## Prompt
Collect and copy out every line of the records below that contains the word "should".

------ Material

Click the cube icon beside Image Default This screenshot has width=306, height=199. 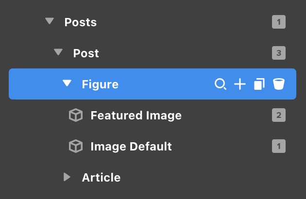point(75,146)
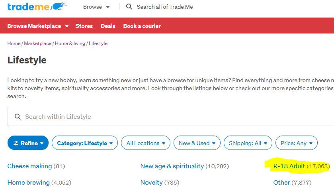Click the Marketplace breadcrumb link

[37, 43]
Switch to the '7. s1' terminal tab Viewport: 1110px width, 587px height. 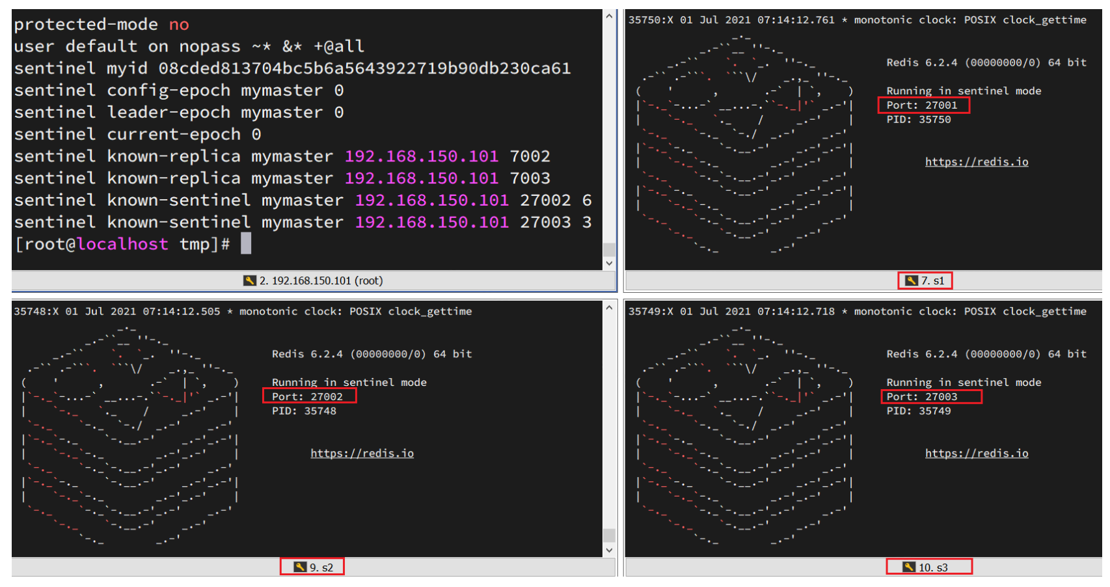click(x=932, y=280)
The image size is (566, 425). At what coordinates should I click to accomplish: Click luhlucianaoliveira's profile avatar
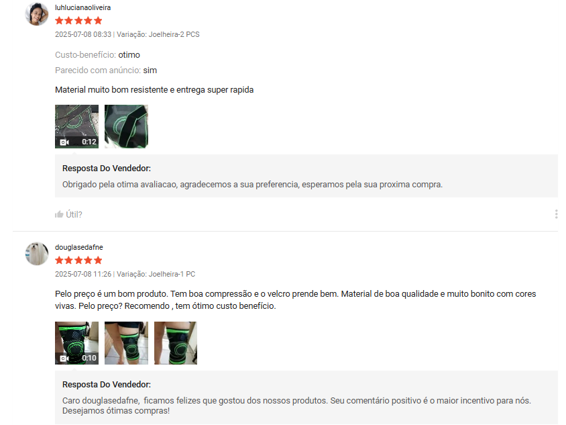coord(36,14)
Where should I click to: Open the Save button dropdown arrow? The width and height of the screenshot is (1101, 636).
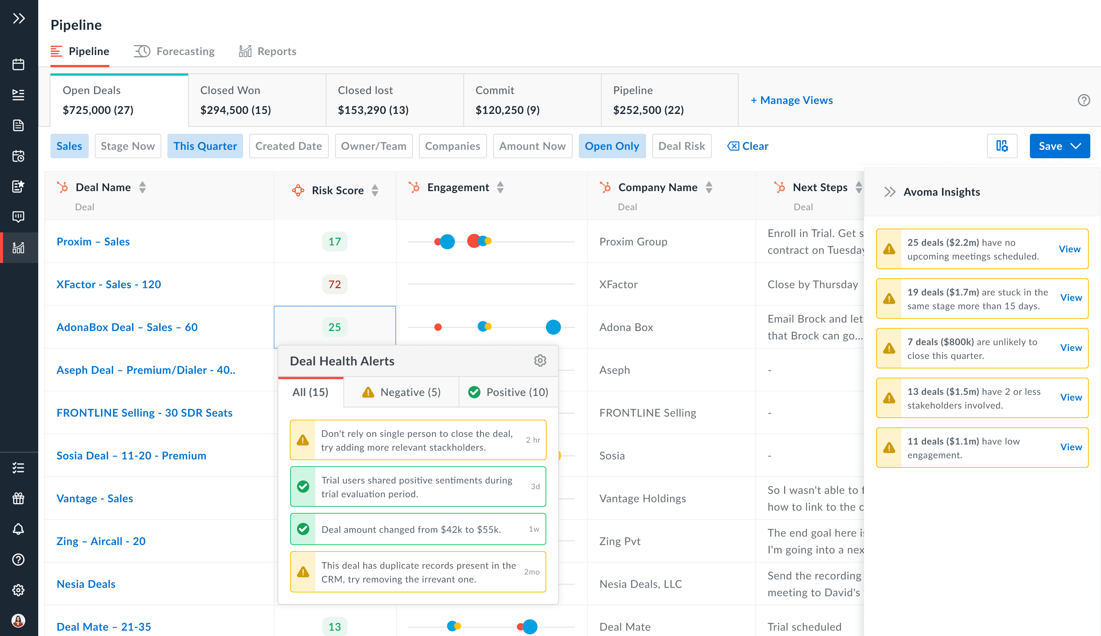click(1076, 146)
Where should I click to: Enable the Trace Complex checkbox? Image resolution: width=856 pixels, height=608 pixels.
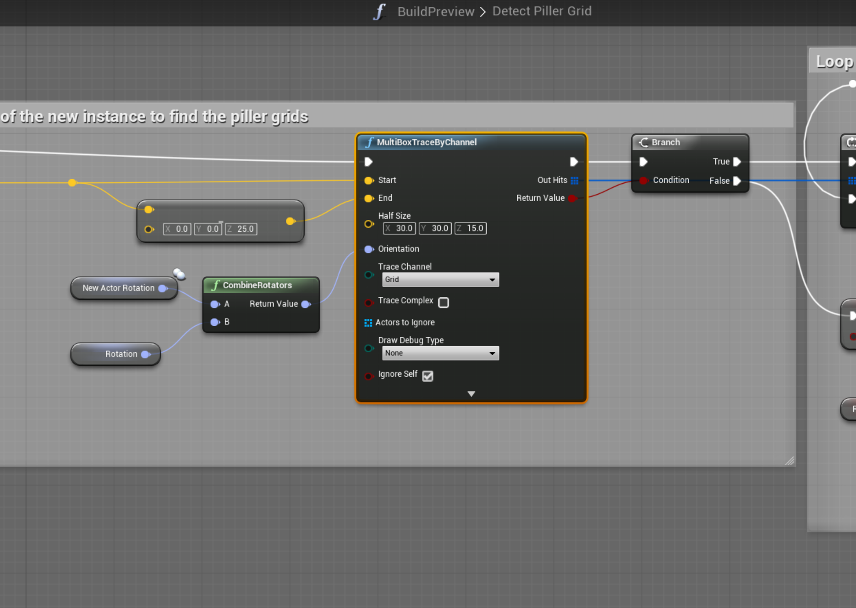tap(443, 302)
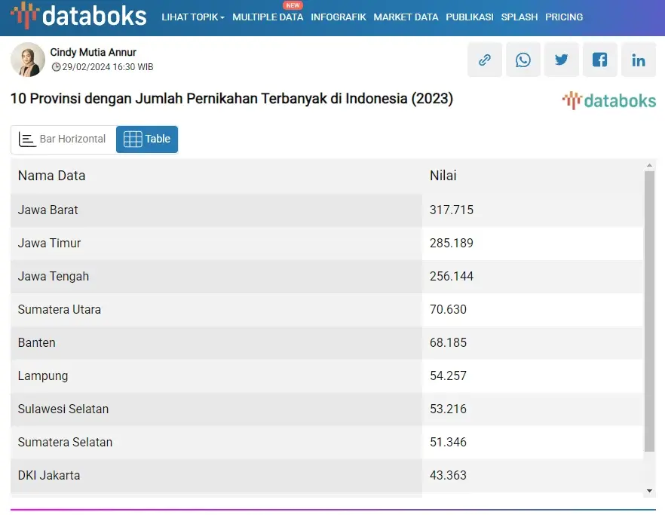This screenshot has width=665, height=515.
Task: Click author name Cindy Mutia Annur
Action: [x=93, y=52]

------------

## The response
The image size is (566, 425). At what coordinates should I click to accomplish: Click luhlucianaoliveira's profile avatar
Where should I click to: Open the Save button dropdown arrow? The width and height of the screenshot is (1101, 636).
Where should I click to: Enable the Trace Complex checkbox? Image resolution: width=856 pixels, height=608 pixels.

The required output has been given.